如何檢控AD 運行風險

威海職業學院 趙永華

毋庸贅言，活動目錄AD（Active Directory）是 系統架構中的關鍵組件。在準許訪問應用程序數據之前，所有業務應用程序都要通過AD 進行身份驗證，而且要防止關鍵業務應用程序意外停機。

例如，內部應用程序正在處理100 個身份驗證請求時，若域控制器未及時響應來自應用程序的身份驗證請求，則可能導致業務丟失。

同樣，當網管希望盡快將AD 站點中創建的更改復制到所有其他AD 站點時，最大的問題是如何進行檢查。
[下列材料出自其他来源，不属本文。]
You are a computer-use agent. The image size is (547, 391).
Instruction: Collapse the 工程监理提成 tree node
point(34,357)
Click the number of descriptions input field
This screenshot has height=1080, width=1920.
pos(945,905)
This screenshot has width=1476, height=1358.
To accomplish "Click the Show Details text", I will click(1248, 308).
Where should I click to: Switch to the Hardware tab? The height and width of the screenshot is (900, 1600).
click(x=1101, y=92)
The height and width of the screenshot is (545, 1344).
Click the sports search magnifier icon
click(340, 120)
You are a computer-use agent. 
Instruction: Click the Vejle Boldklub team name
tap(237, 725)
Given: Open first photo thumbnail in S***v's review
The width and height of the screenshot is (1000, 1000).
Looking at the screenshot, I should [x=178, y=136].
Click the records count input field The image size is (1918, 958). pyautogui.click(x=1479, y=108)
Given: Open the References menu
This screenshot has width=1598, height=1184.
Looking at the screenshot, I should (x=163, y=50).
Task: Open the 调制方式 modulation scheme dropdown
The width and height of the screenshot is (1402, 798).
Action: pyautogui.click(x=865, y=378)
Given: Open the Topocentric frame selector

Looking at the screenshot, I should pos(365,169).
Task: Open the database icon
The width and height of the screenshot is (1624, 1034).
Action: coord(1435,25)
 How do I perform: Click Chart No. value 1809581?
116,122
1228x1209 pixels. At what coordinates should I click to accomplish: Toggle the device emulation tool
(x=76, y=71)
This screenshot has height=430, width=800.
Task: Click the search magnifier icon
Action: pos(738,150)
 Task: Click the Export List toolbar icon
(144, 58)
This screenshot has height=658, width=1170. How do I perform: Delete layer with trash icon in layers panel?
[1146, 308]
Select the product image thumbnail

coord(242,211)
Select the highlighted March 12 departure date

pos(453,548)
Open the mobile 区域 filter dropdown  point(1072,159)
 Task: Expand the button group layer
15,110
為此，管理員可以通過編寫PowerShell 腳本來檢查AD 組件。當然，也可以采用一些殊途同歸的管理工具。

AD 風險在哪？

近年來，AD 運行風險日益被重視，為此不少大型機構都開始采用多項認證標準例如SOX、PCI、HIPPA 以及GDPR 等，而有關AD 風險管理的工具產品也紛紛問世。一些已決定遷移到云的公司機構，必須考慮AD 運行狀況和風險評估檢查，包括檢查過時的用戶帳戶，禁用的用戶和計算機帳戶以及任何不能復制的孤立對象。

同樣，如果決定在云中實施域控制器，則必須檢查復制以確保其正常運行。

在對產品環境進行任何重大更改之前，也應該對所有AD 組件執行全面檢查。有些重大更改依賴于AD 基礎結構和對象，執行檢查當然也是為確保AD 正常運行。

另外，當公司進行重組合并時，往往需要將AD 林合并，為此有必要在合并之前對AD運行狀況執行檢查。

AD 風險怎樣檢控

目前市場上有多種工具可以檢查AD，例如微軟ADRAP Engagement 和Office 365 IT 運行狀況和風險掃描程序。但并非所有工具都可以對AD 林執行完整的運行狀況和風險評估。某些工具雖然找不到AD 檢查功能，但也能夠發現隱藏的問題。當然，管理員也可以通過PowerShell 腳本程序完成檢查工作。

其實，我們可以使用PowerShell 腳本檢查Active Directory 的每個組件，為此需要知道要運行狀況檢查的相關組件。

例如，我們在檢查AD 林復制狀態時，可能會忘記檢查AD 的其他組件，例如組策略，AD 站點等。雖然PowerShell 用于AD 組件的檢查命令非常全面，但要設計一個對AD 進行徹查的PowerShell 腳本并不容易，很可能需要數月時間。

例如，使用以下PowerShell 命令可以檢查AD 站點中的復制狀態：

Get-ADReplication Failure -scope SITE-target Seattle | FT Server,FirstFailureTime,FailureClount,LastError,Partner -AUTO

微軟產品ADRAP 旨在為客戶提供AD 風險評估計劃。ADRAP 程序涵蓋了在AD 環境中執行的所有檢查，還生成了有關該工具發現的問題的報告。雖然ADRAP 程序可以使用AD 快照工具發現所有AD 存在的問題，但它非常昂貴，并且只能用于單個Active Directory 林。如果有多個AD 林，則需要為每個AD 林付費。而且ADRAP 工具有效期只有一年。

市場上還有一款名為O365 IT Health and Risk Scanner 的產品值得關注。O365 IT 掃描程序旨在對您的Microsoft 生態系統執行完整的運行狀況檢查，包括Active Directory，Hyper-V、Microsoft Exchange、SQL服務器、Microsoft Azure、Office 365 等。該產品可以執行完整的Active Directory 運行狀況和風險檢查，并提供問題和建議來解決問題。

O365 IT Health and Risk Scanner 的一個優點是產品的動態性，它允許管理員創建與任何技術相關的健康檢查。O365 IT 健康和風險掃描儀產品正成為IT 管理員，IT 架構師和托管服務提供商的首選，您可以通過單擊技術標簽添加您選擇的運行狀況檢查，然后創建評估配置文件。

O365 IT 運行狀況和風險掃描程序的另一個顯著特性是有助于在AD 環境中查找關鍵和高健康問題和風險，通過使用委派加載項委派運行狀況和風險評估任務，能夠安排動態包，并能夠快速生成風險和健康評估報告，并能夠根據客戶需要執行自定義報告。